The primary goal of FEpi is to accurately identify peptidase in multiple predicted protein sequences. Currently, there is a lack of one-stop tools for specifically mining peptidases.We apply fine-tuned ESM2 to develop a specific peptide enzyme identification model universally applicable for users in need.
(1) Download the FEpi software from github
git clone https://github.com/Stevenleizheng/FEpi/tree/main
(2) Go to the directory of FEpi, for example:
cd FEpi
(3) Create a new conda environment and partial required softwares:
conda env create -f fepi.yaml
(4) Enter the conda environment
conda activate fepi
(5) Install the pytorch software
If you want to use the CPU version, please go to https://pytorch.org/get-started and get the pip install command or run
pip3 install torch torchvision --index-url https://download.pytorch.org/whl/cpu
If you want to use the GPU version, please go to https://pytorch.org/get-started and get the pip install command according to your device and demand.
(1) Download the model (The working path is still 'FEpi'). The model parameter file is saved at: https://zenodo.org/records/14878564. The file size is 1.6 GB.
wget -c https://zenodo.org/records/14878564/files/model_param.tar.gz
or
wget -c https://zenodo.org/records/14878564/files/model_param.tar.gz?download=1
(2) Unpack the file
tar xzvf model_param.tar.gz
Run this command (a test prediction with 103 proteins) to see whether the software has installed correctly using CPU.

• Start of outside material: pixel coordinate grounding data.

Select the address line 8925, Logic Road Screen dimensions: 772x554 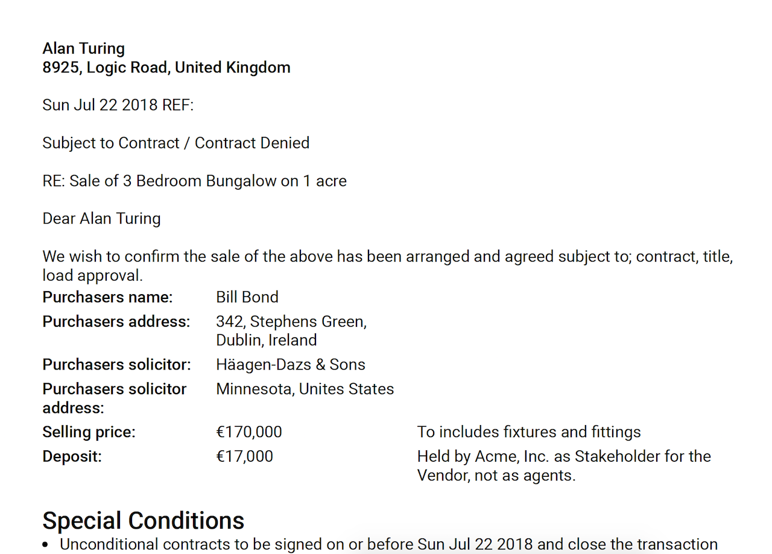(x=166, y=68)
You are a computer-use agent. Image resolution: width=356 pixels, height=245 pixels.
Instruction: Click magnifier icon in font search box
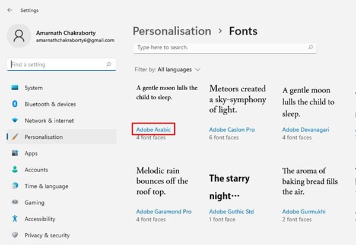310,47
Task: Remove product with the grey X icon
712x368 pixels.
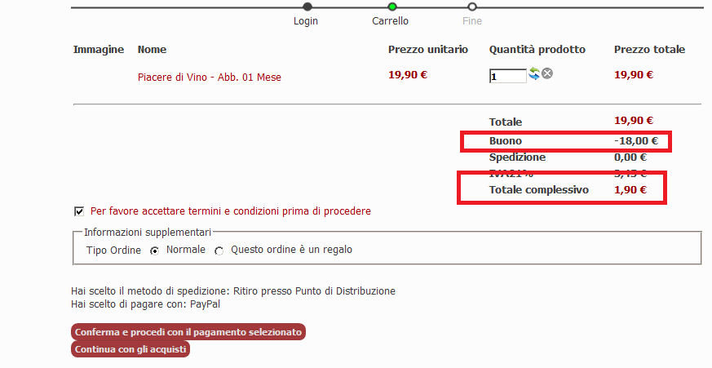Action: [547, 73]
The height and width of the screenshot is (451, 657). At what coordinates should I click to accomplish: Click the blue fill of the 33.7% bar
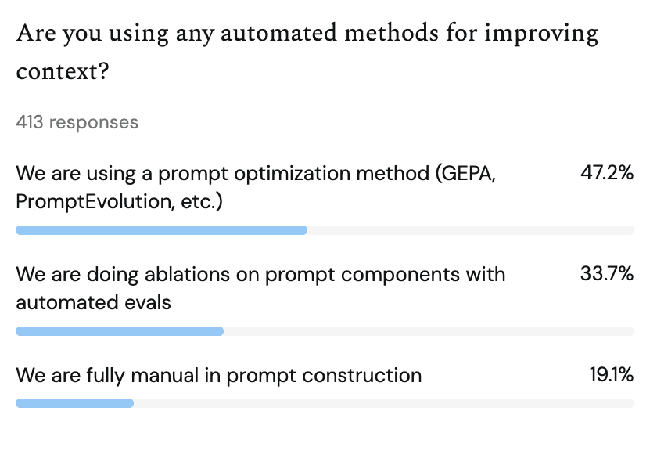click(119, 331)
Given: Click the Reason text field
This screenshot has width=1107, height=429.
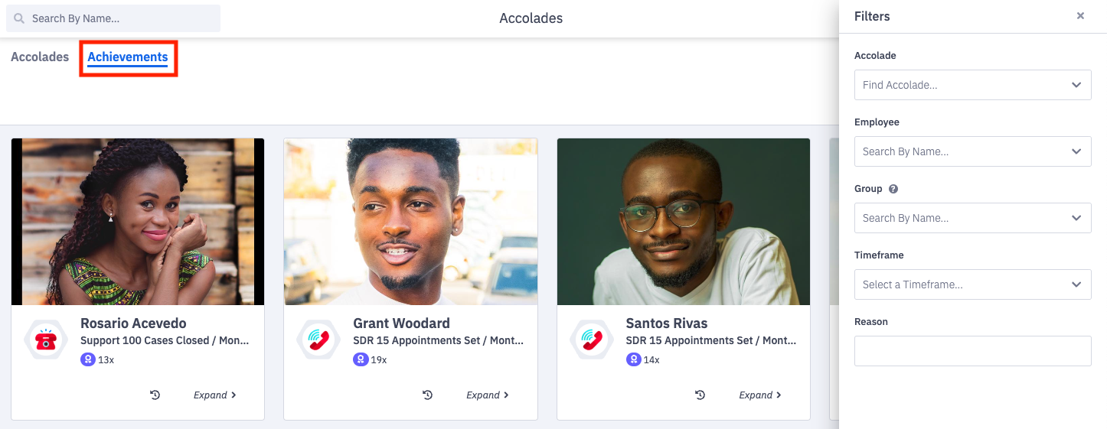Looking at the screenshot, I should [x=972, y=351].
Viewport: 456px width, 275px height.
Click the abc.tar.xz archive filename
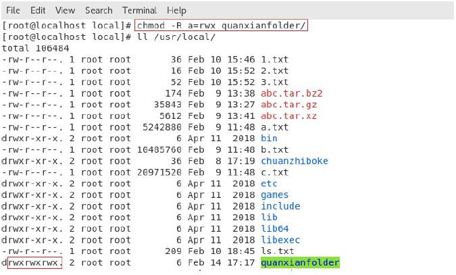click(x=289, y=116)
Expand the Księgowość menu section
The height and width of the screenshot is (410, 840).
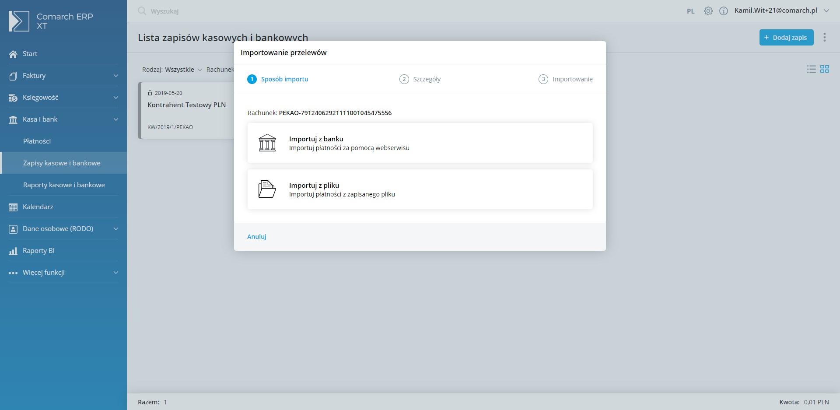63,98
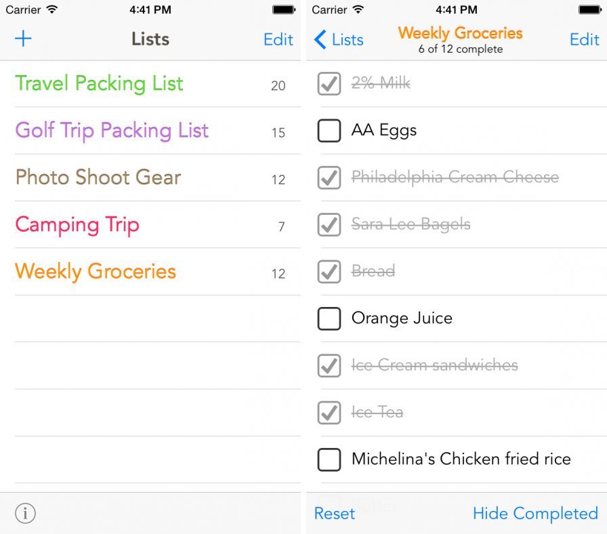Screen dimensions: 607x534
Task: Uncheck the 2% Milk item
Action: point(329,84)
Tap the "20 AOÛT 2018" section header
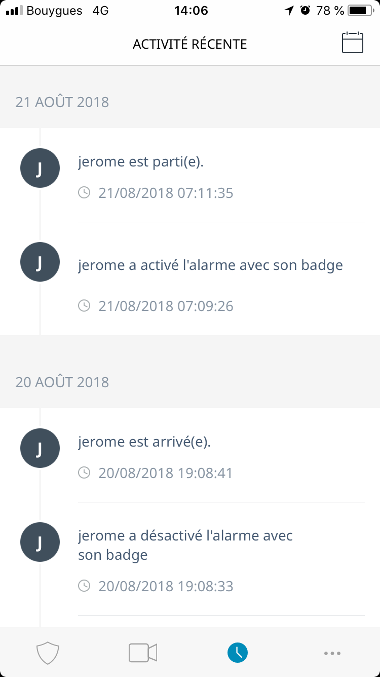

python main.py -i Testset/demo.fasta -b 32
If the software is installed correctly and completely, this step will finish in less than 10 minutes (might be longer if your device is too old) without any errors. The results of the test prediction will be saved in the result folder.
Run this command (a test prediction with 103 proteins) to see whether the software has installed correctly using GPU (e.g. NVIDIA A40).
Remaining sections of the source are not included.